> [Goal of the exercise]: Copy out the records below line for line, changing nothing.

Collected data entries
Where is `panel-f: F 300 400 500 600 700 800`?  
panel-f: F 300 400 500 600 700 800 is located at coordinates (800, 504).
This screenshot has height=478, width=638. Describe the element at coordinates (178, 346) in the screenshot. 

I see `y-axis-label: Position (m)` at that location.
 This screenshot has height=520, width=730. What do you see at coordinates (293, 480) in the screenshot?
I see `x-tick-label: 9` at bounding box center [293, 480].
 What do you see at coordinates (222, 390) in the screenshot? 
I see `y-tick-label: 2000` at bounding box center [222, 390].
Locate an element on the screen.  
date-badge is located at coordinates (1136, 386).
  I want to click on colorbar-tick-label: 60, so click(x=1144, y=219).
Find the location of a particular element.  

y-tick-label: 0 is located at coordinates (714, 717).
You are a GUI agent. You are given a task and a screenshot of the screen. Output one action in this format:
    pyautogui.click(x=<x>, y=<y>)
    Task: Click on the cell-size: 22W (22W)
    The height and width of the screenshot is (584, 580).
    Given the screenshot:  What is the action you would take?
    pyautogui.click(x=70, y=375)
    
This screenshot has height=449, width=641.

> [Written solution]:
Where is `panel-f: F 300 400 500 600 700 800`?  
panel-f: F 300 400 500 600 700 800 is located at coordinates (800, 504).
This screenshot has height=478, width=638. Describe the element at coordinates (178, 346) in the screenshot. 

I see `y-axis-label: Position (m)` at that location.
 This screenshot has height=520, width=730. What do you see at coordinates (293, 480) in the screenshot?
I see `x-tick-label: 9` at bounding box center [293, 480].
 What do you see at coordinates (222, 390) in the screenshot? 
I see `y-tick-label: 2000` at bounding box center [222, 390].
Locate an element on the screen.  
date-badge is located at coordinates (1136, 386).
  I want to click on colorbar-tick-label: 60, so click(x=1144, y=219).
Find the location of a particular element.  

y-tick-label: 0 is located at coordinates (714, 717).
You are a GUI agent. You are given a task and a screenshot of the screen. Output one action in this format:
    pyautogui.click(x=<x>, y=<y>)
    Task: Click on the cell-size: 22W (22W)
    The height and width of the screenshot is (584, 580).
    Given the screenshot:  What is the action you would take?
    pyautogui.click(x=70, y=375)
    
This screenshot has height=449, width=641.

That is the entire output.